:: ACTIVITY ::
Look below for the line containing "Where should I" and the line containing "This screenshot has width=577, height=352.", then set down both and every line between them exactly, without pictures.

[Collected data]
★ ★ ★ ★ ★

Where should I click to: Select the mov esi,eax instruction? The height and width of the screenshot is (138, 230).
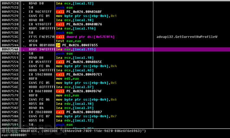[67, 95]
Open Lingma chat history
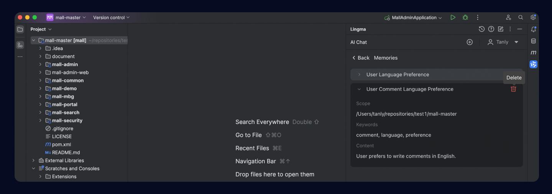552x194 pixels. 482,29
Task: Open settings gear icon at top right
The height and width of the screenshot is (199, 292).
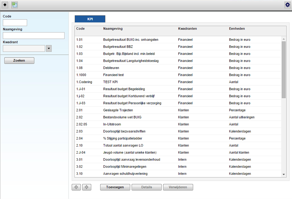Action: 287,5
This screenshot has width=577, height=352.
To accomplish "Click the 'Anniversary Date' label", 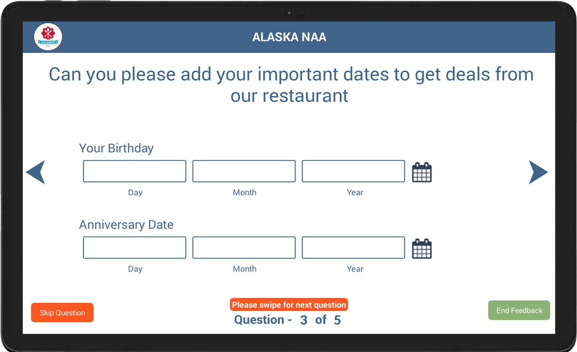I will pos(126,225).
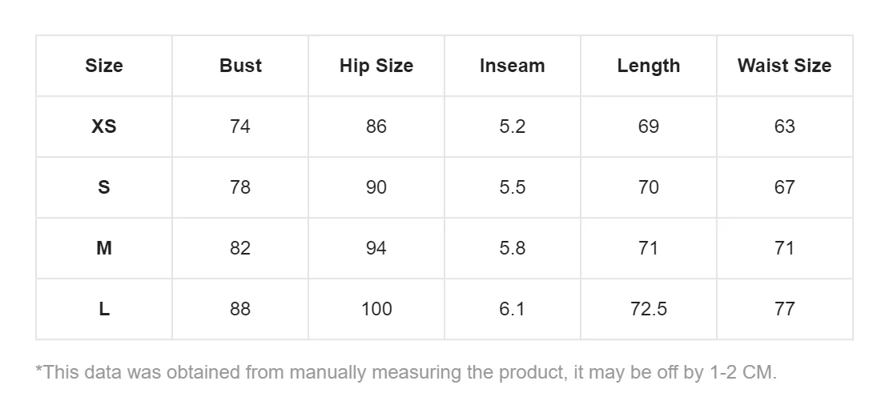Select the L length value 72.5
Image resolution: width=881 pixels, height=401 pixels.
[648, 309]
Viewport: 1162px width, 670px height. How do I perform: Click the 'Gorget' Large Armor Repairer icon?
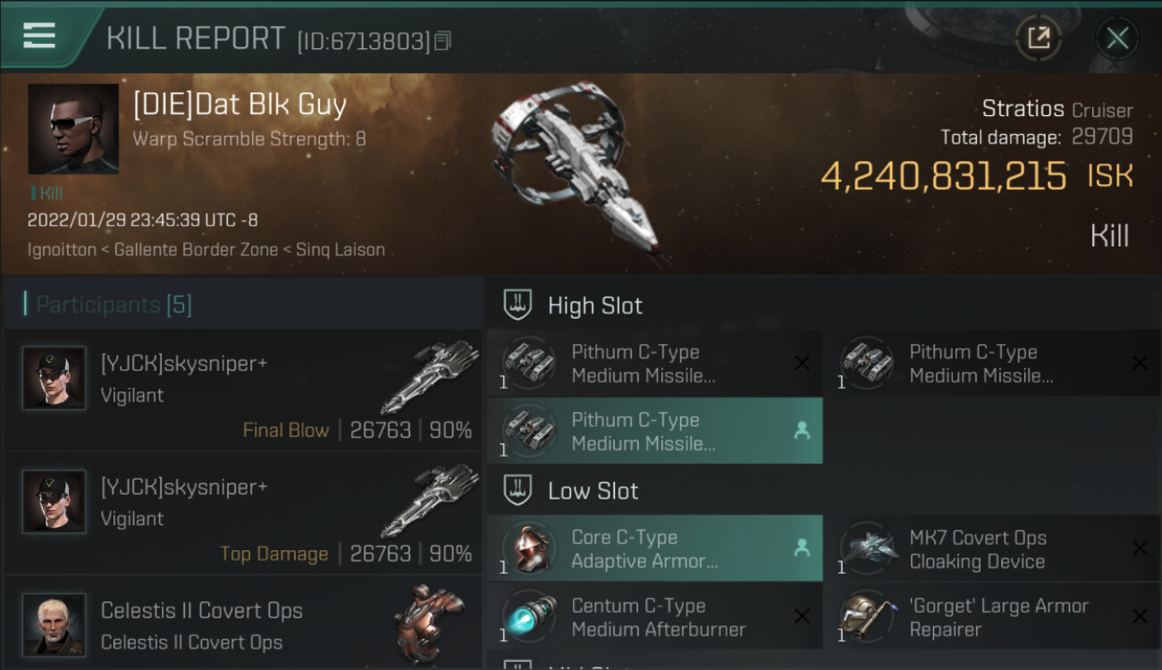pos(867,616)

★ ★ ★ ★ ★

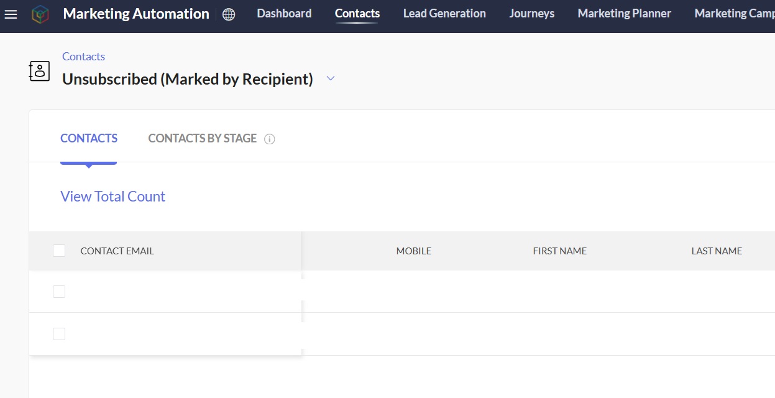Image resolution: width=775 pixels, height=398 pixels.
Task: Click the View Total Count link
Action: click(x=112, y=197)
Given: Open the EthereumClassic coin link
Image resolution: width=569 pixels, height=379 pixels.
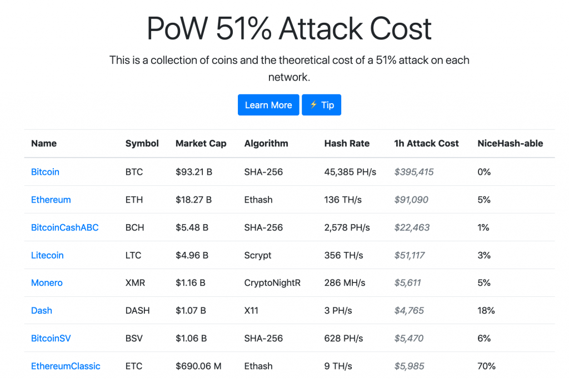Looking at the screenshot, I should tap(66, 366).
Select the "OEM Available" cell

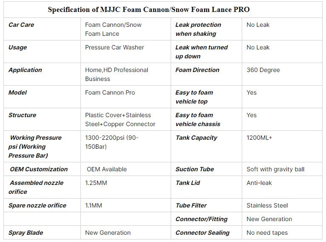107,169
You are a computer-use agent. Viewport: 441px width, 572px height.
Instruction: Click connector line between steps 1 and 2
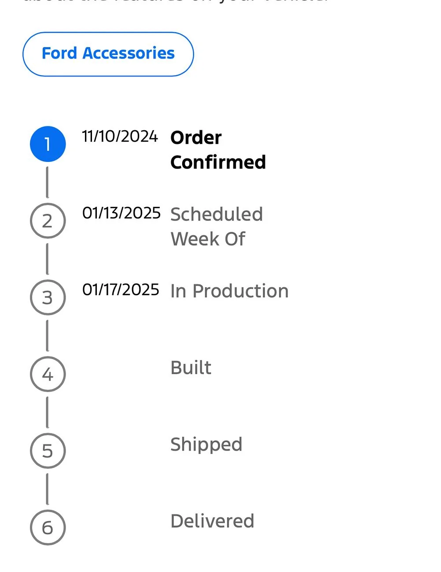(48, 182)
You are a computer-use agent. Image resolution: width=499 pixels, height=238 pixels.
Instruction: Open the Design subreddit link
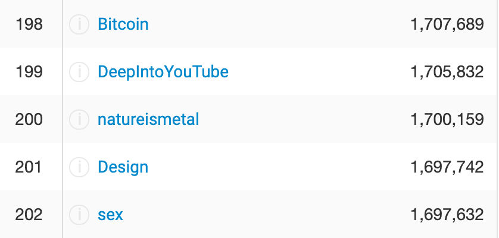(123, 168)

★ ★ ★ ★ ★

:: REPLY ::
Where should I click to: Select the mov esi,eax instruction? The height and width of the screenshot is (138, 230).
[67, 95]
Open Lingma chat history
552x194 pixels. 482,29
Task: Open settings gear icon at top right
The height and width of the screenshot is (199, 292).
Action: 287,5
This screenshot has width=577, height=352.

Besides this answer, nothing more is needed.